Las Vegas Review-Journal

Can a red-nosed reindeer exist? Science says yes

- By Meredith Cohn The Baltimore Sun

Holy glowing genes, Rudolph!

If we didn’t already know that Rudolph the Red-nosed Reindeer was special, that shiny proboscis of his could have resulted from the one-ina-million transfer of genetic material from a brilliant colored coral found in the Red Sea.

Perhaps it entered his mother’s bloodstrea­m when she scraped against the coral during a crash water landing while pregnant with Rudolph and then the DNA was passed to her unborn calf.

At least that’s what a smart scientist from the Johns Hopkins University speculated might explain the nose so bright that guided Santa and his sleigh full of toys for good girls and boys on that famous foggy Christmas Eve.

“Mobile genetic elements,” said Steve Farber, principal investigat­or at the Carnegie Institutio­n for Science and a Hopkins biology professor, “are derived from viruses and have the amazing ability to cut and insert chunks of DNA into the genome of its host.”

With a fist full of scientific journals and a wink, Farber joined two other top scientists from the university in offering explanatio­ns for Rudolph’s nose, the Grinch’s enlarged heart and Ebenezer Scrooge’s time travel.
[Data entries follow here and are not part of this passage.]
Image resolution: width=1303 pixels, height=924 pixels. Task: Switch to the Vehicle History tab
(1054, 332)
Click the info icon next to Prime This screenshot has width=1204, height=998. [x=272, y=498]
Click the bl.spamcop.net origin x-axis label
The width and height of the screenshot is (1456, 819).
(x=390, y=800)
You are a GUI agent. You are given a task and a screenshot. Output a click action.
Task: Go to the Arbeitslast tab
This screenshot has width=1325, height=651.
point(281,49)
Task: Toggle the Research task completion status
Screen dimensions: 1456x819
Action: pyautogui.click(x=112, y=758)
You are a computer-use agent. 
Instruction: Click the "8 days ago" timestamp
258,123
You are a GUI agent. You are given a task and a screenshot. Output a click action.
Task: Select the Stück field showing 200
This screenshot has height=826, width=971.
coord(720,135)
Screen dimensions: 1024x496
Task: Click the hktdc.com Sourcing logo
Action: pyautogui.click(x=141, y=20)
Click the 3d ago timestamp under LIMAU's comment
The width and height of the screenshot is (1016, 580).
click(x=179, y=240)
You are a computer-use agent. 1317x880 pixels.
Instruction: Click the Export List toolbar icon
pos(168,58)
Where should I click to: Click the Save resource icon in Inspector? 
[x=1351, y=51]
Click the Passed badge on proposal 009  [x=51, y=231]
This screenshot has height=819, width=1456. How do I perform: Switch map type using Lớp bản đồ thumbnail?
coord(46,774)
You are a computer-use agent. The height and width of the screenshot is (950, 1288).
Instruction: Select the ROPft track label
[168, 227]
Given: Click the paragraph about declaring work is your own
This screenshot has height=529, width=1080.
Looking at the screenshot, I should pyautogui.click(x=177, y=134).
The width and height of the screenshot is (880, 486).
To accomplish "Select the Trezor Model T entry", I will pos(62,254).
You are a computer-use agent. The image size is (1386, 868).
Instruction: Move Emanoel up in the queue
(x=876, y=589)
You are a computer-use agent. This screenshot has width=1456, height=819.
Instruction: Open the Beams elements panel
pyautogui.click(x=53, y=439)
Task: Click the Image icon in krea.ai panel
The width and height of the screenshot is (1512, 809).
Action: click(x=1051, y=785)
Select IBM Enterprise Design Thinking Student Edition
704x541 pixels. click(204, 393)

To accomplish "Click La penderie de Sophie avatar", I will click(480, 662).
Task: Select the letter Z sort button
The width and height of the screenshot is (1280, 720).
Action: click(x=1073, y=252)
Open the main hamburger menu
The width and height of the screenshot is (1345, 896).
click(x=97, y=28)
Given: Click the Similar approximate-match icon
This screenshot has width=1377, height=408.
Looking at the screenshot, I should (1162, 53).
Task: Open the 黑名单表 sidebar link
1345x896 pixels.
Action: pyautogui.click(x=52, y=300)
While most children and probably most of their parents accept the beloved holiday creatures as they are, scientists want us to understand the world around us, even if it’s in a cherished Christmas storybook. Scientists tend to look to peer-reviewed studies first to see if there is some solid explanatio­n for what they’ve witnessed, or they craft their own trials, Farber said.

But launching the kind of largescale rigorous studies most valued in science might be impossible with characters as unique as the Grinch and Scrooge.

Rudolph, however, might be as easy as a genetic test to identify the coral DNA. And his offspring would carry the genetic rearrangem­ents containing it as well.

This time of year, it also might be tough to even schedule exams with the original trio, who are likely deep in the holiday crush in the North Pole, Whoville and 19th century London.